O preço de encerramento corresponde ao preço do Bitcoin em que a receita da mineração iguala os custos de eletricidade nas condições atuais, sendo normalmente calculado com uma tarifa industrial de 0,08 $/kWh como referência. O preço de encerramento ajusta-se dinamicamente às variações dos custos de eletricidade, hashrate total da rede, dificuldade de mineração, eficiência do hardware e recompensas dos blocos (como os eventos de halving).
P: O que acontece ao mercado após a capitulação dos mineradores?
A capitulação dos mineradores ocorre quando um grande número de mineradores desliga as suas operações ou vende reservas porque já não consegue operar de forma rentável. Historicamente, a capitulação é frequentemente acompanhada por uma queda acentuada do hashrate e por um aumento do pânico no mercado, coincidindo o término deste processo com os fundos de mercado. Uma vez eliminado o hashrate ineficiente, os mineradores remanescentes tornam-se mais rentáveis e a pressão do lado da oferta diminui.
P: Qual é o impacto de longo prazo da transição para IA no comportamento de venda dos mineradores?
A diversificação para a computação IA permite às empresas de mineração gerar receitas mais estáveis e denominadas em dólares, reduzindo a sua dependência da volatilidade do preço do BTC. A longo prazo, isto diminui o incentivo dos mineradores para vender BTC devido a pressões de fluxo de caixa, ajudando a mitigar ciclos de venda induzidos pelo comportamento dos mineradores. Contudo, durante a fase inicial de transição, os mineradores poderão ter de vender BTC adicional para financiar elevados investimentos de capital, criando pressão vendedora de curto prazo.
P: Em que difere a venda dos mineradores neste ciclo face aos anteriores ao halving?

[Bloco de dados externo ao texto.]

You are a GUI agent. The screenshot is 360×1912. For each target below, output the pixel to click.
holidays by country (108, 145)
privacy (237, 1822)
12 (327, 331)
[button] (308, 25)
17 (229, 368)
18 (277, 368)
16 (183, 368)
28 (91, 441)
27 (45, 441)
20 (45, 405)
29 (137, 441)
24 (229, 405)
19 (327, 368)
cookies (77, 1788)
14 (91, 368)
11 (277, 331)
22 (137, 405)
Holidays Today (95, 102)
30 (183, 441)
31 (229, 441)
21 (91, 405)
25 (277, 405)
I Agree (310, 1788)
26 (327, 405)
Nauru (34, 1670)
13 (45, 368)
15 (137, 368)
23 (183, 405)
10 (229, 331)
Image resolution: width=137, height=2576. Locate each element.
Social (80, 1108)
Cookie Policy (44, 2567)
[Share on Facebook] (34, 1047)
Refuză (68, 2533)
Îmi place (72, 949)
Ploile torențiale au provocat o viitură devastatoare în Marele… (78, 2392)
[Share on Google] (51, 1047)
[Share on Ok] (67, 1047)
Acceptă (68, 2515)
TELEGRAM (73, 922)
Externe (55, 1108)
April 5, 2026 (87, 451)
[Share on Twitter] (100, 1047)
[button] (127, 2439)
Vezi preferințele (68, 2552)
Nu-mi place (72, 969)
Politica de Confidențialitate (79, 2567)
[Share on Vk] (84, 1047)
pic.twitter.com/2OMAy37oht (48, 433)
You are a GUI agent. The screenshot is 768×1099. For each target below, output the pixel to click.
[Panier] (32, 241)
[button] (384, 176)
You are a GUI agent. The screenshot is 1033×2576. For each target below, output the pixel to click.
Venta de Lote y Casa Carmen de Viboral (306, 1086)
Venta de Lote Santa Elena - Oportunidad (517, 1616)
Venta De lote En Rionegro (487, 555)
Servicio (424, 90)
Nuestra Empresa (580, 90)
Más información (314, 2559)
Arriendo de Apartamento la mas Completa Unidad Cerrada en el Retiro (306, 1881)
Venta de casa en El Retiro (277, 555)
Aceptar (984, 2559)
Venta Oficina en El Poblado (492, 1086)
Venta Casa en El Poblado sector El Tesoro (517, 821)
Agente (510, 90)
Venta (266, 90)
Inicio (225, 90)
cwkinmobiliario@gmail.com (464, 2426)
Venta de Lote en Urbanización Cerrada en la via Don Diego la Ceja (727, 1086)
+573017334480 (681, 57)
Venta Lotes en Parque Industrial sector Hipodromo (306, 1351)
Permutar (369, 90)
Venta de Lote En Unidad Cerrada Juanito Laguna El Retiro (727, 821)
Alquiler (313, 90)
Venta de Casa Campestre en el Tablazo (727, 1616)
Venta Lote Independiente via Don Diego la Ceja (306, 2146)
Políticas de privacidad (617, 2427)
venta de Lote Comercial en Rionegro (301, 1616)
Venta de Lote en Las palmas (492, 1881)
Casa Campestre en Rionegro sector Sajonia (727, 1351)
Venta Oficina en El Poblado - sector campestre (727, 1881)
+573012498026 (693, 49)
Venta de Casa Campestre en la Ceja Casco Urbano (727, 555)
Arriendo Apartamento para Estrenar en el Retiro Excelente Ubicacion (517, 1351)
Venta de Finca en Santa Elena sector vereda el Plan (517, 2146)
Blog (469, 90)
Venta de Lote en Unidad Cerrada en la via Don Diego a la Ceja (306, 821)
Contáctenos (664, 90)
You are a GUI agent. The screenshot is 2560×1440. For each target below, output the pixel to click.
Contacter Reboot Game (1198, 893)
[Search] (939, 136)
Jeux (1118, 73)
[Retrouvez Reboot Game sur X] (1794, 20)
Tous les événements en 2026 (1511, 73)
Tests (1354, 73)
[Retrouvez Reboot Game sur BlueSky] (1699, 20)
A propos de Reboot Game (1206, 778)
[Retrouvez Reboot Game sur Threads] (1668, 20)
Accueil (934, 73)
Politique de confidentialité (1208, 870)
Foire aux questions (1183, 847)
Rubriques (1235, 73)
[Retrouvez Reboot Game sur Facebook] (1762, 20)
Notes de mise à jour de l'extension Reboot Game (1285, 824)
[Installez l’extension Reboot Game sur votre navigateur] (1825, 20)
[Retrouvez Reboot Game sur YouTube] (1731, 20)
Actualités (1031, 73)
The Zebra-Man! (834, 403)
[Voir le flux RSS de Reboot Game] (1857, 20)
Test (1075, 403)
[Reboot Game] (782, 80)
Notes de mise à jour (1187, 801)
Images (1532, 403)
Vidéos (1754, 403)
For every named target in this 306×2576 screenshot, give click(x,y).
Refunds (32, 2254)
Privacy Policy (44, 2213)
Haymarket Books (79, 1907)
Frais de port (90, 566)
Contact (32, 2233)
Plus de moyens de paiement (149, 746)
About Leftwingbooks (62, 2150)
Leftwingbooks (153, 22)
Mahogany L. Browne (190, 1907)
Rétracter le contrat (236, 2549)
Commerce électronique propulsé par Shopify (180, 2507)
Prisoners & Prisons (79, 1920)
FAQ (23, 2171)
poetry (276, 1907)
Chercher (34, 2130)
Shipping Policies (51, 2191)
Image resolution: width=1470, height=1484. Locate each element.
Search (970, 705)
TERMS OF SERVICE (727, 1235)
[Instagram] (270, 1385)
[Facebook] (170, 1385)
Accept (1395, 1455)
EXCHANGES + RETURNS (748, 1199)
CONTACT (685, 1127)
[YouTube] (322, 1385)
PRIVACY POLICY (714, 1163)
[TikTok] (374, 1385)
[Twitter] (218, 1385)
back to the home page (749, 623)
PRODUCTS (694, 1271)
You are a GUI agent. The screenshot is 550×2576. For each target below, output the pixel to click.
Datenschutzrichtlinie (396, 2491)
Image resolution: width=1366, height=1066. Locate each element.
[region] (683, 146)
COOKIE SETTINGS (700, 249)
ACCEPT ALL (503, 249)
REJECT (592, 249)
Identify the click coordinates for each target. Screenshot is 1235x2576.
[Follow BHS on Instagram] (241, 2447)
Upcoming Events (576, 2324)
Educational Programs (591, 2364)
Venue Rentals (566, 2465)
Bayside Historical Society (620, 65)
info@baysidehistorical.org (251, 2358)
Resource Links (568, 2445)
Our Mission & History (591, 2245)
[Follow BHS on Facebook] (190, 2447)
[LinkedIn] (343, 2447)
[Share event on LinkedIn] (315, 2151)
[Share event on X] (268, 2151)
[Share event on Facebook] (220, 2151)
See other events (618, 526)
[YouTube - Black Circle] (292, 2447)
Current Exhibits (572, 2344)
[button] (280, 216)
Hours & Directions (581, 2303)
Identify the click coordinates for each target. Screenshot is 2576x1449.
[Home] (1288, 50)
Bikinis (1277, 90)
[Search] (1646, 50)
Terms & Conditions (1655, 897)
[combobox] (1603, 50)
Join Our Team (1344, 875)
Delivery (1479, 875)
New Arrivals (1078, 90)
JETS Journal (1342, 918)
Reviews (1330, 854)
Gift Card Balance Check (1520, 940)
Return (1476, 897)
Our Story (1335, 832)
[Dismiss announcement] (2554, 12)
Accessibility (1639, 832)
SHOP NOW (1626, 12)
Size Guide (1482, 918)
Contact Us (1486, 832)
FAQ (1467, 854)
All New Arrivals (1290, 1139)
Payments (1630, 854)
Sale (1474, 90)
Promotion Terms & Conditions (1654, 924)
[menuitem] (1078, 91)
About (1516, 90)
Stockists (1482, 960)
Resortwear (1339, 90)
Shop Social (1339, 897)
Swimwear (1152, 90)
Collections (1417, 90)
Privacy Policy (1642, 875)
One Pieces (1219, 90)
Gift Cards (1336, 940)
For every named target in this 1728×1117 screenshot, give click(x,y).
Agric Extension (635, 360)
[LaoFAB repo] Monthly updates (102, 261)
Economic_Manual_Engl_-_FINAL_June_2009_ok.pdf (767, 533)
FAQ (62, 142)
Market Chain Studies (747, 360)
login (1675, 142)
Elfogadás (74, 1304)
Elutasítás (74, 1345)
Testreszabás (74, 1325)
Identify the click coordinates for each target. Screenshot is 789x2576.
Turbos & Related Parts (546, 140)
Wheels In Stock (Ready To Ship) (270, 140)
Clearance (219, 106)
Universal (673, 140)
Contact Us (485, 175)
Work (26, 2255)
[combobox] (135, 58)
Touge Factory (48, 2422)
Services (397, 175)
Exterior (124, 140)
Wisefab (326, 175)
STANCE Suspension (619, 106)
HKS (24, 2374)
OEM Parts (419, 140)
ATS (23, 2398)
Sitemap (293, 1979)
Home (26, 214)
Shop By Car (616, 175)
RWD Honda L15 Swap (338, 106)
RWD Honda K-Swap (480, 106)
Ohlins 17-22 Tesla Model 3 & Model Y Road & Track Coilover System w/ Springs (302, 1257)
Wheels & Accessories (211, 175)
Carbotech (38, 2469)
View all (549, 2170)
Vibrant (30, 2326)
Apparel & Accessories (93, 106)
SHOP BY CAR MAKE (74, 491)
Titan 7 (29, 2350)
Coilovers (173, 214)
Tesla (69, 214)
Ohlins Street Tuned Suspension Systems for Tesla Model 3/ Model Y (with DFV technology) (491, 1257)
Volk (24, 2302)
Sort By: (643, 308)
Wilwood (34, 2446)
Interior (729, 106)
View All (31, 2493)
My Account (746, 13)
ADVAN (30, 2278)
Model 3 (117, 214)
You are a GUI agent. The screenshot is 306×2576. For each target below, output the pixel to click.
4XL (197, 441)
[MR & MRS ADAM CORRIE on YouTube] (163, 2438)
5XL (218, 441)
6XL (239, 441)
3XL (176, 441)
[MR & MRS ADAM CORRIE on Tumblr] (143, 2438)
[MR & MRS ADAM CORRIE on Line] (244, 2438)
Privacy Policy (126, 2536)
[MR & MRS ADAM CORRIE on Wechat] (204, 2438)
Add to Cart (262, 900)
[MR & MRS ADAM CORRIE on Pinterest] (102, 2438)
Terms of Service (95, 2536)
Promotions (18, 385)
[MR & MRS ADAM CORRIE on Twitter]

A principal diferença deste ciclo é o maior grau de institucionalização. Os mineradores cotados representam agora uma fatia muito mais significativa do mercado, sendo a sua atividade de venda mais transparente e sujeita a constrangimentos dos mercados de capitais. Em simultâneo, a diferença entre o preço de encerramento e o fundo de mercado está a estreitar-se—de cerca de 20% em 2018 para 14% em 2022, e agora espera-se que diminua para 10%–15% neste ciclo. Isto sugere que os fundos de mercado estão cada vez mais ancorados na estrutura de custos, reduzindo-se o desfasamento entre preço e custo.